Think you can just sign up for a 401(k) and forget about it? Think again.

With only 13% of private sector employees with access to a defined benefit pension, more of the heavy lifting towards securing a sound retirement is falling on the shoulders of American employees themselves. The most widely used but perhaps least understood retirement vehicle in use today is the 401(k) plan. The ins and outs of which can vary greatly between companies. However, there are a few key aspects that you should be especially aware of.

1.)   If your employer offers a match, it is important to find out what that amount is and how it is calculated and applied. If your employer has not automatically enrolled you in the 401(k) plan, make sure you set it up to have a set dollar amount or percentage of income go into your retirement account each paycheck.

2.)   While maxing out your employer’s match is the minimum you should do, that is often not sufficient to sustain a 20 to 30 year retirement on its own. Meet with a financial planner or use an online tool to help determine and set a goal amount for retirement. If you have a long time frame until retirement, replacing 80-100% of your current income is a good starting point. While social security may cover a portion of that, the gap will have to be made up with assets you are able to accumulate over your working career.

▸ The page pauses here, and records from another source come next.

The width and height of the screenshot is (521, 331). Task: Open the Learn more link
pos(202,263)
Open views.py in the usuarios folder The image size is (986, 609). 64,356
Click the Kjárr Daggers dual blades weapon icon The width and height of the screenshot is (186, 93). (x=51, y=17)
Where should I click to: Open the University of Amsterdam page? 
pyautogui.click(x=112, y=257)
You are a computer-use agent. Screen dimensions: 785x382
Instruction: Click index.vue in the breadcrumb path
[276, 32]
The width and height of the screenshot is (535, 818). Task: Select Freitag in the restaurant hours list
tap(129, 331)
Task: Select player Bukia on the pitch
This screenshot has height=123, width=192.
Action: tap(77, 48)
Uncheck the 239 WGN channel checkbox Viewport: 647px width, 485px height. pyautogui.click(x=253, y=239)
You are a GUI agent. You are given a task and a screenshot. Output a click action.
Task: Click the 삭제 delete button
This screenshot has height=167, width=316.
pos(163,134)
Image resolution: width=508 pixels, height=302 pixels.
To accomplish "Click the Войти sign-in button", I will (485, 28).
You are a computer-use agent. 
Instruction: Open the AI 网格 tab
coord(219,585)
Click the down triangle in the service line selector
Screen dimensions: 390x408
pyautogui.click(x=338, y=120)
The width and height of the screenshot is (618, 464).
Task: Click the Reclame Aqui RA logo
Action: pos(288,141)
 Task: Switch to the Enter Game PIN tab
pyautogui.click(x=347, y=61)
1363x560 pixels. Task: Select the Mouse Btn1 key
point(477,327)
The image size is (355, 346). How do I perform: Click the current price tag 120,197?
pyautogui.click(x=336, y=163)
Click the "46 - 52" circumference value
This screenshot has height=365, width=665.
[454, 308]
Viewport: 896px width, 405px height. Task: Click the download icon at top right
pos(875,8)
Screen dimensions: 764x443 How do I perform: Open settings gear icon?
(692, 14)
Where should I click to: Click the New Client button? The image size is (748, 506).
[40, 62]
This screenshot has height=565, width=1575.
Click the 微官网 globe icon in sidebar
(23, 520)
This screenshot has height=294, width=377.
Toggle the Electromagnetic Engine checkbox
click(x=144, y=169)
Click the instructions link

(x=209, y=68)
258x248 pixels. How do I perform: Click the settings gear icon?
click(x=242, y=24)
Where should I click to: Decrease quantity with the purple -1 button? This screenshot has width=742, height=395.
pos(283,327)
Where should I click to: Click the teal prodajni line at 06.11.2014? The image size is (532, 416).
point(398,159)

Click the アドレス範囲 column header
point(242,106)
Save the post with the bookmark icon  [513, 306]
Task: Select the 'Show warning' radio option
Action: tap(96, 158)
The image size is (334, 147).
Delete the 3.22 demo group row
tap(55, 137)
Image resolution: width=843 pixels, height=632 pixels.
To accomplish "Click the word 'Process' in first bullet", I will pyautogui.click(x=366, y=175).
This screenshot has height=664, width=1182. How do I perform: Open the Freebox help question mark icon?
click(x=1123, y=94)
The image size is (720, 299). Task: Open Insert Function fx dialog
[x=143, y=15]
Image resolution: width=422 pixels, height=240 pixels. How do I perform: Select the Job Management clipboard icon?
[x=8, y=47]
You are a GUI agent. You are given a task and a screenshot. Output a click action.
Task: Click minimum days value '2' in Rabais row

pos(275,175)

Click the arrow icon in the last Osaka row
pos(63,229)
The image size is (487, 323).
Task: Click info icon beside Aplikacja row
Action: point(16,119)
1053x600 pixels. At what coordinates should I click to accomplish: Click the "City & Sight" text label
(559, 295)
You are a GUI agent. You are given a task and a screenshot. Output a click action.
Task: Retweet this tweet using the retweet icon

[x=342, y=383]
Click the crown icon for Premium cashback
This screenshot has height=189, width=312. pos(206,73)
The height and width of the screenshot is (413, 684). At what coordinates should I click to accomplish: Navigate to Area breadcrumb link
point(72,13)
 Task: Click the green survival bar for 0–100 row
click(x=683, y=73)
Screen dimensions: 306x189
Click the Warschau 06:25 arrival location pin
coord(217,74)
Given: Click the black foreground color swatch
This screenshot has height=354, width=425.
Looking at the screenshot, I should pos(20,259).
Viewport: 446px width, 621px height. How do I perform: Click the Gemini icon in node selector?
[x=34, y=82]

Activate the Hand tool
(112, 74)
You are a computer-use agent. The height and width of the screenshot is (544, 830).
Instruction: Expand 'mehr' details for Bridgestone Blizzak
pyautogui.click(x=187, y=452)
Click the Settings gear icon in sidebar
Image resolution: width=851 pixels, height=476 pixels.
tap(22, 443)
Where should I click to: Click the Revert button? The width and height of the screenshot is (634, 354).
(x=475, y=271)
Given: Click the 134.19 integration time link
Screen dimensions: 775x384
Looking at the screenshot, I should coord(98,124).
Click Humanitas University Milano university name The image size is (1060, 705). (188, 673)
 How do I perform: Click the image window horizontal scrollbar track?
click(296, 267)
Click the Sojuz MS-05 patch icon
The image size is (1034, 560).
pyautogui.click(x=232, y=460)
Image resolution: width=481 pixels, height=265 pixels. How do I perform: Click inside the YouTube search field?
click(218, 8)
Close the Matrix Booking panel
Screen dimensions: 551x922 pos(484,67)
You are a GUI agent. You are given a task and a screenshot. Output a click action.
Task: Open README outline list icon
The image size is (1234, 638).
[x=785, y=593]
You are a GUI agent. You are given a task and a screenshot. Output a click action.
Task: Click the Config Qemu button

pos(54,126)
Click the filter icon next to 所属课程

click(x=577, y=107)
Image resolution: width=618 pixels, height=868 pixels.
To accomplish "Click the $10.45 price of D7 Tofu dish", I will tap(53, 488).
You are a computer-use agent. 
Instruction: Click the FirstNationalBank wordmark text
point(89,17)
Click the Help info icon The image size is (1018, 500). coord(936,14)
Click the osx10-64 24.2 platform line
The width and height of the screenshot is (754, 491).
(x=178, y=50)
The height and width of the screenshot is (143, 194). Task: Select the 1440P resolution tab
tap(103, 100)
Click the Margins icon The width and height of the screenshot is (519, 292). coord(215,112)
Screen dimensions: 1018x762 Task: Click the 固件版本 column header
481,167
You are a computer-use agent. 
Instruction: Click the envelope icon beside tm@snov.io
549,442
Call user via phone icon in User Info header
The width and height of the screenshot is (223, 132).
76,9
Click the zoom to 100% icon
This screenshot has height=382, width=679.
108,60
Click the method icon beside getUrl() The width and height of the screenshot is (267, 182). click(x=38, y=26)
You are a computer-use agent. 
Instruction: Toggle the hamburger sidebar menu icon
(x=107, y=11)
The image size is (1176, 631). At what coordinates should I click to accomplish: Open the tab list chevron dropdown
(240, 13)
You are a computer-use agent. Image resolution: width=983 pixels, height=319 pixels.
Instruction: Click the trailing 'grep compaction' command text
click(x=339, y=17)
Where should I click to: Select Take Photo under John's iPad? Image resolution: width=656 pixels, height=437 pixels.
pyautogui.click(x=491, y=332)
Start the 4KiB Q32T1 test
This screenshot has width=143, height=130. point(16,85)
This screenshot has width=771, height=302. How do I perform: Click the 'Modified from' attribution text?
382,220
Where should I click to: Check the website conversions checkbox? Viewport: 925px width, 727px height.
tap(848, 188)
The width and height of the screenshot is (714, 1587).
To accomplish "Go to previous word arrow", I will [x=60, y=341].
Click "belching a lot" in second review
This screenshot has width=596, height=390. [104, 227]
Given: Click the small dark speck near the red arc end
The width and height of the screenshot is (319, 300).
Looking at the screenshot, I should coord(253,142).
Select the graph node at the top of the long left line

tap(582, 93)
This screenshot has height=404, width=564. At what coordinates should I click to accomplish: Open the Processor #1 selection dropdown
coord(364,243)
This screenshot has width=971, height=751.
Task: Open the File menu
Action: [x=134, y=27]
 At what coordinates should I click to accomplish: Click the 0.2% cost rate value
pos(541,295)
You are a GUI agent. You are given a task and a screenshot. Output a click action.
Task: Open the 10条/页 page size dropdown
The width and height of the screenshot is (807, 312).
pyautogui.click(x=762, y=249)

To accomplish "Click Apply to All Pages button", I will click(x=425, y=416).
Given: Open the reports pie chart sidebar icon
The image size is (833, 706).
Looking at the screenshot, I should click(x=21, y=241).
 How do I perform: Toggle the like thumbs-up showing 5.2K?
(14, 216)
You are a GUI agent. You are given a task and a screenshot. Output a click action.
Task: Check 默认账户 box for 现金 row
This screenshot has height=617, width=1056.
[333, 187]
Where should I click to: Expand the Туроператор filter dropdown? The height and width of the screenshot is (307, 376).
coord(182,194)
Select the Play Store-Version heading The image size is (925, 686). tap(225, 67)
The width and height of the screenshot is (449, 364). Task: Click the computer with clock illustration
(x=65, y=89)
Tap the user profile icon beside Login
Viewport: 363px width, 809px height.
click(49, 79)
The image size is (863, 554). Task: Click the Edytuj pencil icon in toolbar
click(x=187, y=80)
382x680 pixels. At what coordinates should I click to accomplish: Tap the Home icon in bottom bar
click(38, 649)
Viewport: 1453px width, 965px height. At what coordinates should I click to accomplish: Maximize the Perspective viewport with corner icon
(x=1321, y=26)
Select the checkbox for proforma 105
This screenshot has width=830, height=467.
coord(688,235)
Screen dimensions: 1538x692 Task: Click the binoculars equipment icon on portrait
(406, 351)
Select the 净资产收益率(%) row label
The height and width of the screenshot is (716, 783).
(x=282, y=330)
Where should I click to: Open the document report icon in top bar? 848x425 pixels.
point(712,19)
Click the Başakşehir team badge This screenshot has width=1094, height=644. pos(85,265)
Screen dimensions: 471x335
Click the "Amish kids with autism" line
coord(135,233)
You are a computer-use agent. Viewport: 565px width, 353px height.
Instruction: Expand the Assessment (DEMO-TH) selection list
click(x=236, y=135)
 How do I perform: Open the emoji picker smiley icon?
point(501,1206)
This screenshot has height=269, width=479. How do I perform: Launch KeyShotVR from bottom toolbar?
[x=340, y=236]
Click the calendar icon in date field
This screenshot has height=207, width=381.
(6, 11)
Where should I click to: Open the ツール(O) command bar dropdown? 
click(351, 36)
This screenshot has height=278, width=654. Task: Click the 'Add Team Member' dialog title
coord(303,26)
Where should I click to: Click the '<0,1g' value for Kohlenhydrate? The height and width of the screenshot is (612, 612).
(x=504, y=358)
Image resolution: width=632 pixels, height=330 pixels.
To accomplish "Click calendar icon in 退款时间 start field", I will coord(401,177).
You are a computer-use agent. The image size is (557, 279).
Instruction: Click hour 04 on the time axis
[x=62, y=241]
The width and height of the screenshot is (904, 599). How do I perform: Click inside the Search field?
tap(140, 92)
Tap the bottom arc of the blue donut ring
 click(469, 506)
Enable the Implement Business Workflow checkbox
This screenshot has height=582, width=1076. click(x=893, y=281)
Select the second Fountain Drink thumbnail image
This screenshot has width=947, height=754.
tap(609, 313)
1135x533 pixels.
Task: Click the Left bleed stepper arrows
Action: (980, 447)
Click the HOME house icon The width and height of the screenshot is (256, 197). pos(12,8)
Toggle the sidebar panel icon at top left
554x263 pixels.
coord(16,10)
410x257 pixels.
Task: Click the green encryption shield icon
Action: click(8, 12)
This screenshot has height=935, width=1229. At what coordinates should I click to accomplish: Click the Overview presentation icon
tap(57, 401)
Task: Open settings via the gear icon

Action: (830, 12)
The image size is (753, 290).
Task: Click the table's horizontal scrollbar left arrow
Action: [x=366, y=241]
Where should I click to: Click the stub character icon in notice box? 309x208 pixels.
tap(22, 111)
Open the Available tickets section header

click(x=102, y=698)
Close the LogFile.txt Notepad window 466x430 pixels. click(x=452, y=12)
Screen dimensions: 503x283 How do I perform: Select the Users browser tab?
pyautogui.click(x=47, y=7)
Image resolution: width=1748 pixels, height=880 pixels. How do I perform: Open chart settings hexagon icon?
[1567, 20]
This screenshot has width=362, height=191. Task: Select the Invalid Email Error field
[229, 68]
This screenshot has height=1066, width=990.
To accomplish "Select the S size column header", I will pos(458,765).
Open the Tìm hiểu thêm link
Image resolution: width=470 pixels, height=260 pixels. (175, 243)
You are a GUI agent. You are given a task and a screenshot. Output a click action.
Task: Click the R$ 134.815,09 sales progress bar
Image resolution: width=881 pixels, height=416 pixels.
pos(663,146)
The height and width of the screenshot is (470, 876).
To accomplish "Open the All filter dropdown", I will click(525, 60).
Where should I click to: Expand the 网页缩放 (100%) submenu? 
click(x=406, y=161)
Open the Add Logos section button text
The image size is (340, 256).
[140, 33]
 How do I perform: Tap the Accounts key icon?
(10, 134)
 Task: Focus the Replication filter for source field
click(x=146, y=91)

3.)   Many 401(k) plans now offer both pre-tax and Roth portions to their plans. Deciding which option to contribute to will depend largely on your personal circumstances and tax situation. The advantage of pre-tax contributions is that the contribution amount is deducted from your income for tax purposes. While a Roth contribution offers no current tax deduction, the withdrawals in retirement are tax free, provided you are 55 or older and have owned a Roth for at least 5 years. In general, if you anticipate being in a higher tax bracket in retirement, then a Roth 401(k) would be more beneficial. Alternatively, if you anticipate a lower income in retirement, then the current tax deduction of a pre-tax contribution will be more beneficial.

4.)   When setting up your 401(k) you will have to determine how you want those funds to be invested. While it is becoming more common to default to a target date fund, using your age 65 as the target year, that may not be the best fit for your particular circumstances. Depending on your age, time frame, and risk tolerance, it is better to have a retirement plan that fits your specific needs. The investment options can vary substantially between 401(k) plan providers and it is important to understand the different risk/return profiles between various asset classes. This will usually include cash, bonds, real estate, U.S. stocks, and international stocks. Typically, you will want to invest more in growth oriented investments such as U.S. stocks, international stocks, and real estate in your younger years while you have a long time frame for retirement. As you get closer to your retirement date, you would gradually shift some of your growth positions to income and lower volatility investments such as cash and bonds.

5.)   Lastly, it is vital that you review your investments as well as contribution rate periodically. If you have a rise in income, consider allocating all or a portion of that increase to funding your retirement account. On the investment side, check to see if you need to alter your allocations to rebalance your portfolio. If anything has changed in your goals, time frame, or risk tolerance, you want your investment approach to reflect those changes. Depending on your comfort level and time, you have the ability to be tactical in your investment approach. Risks are not often constant and opportunities for growth can vary. Making small changes to the percentage in various asset classes can help you protect against increased risks or take advantage of perceived opportunities.

Building a strong foundation for retirement is a career long process. Following these steps will put you on the right path to achieving your retirement goals. In addition, there is a plethora of information and online tools to educate yourself on investing strategies. If you lack the time, desire, or know how to plan and invest for retirement, consider working with a fiduciary financial planner. Ideally, one that is intimately familiar with your employer’s benefits and 401(k) plan options and features.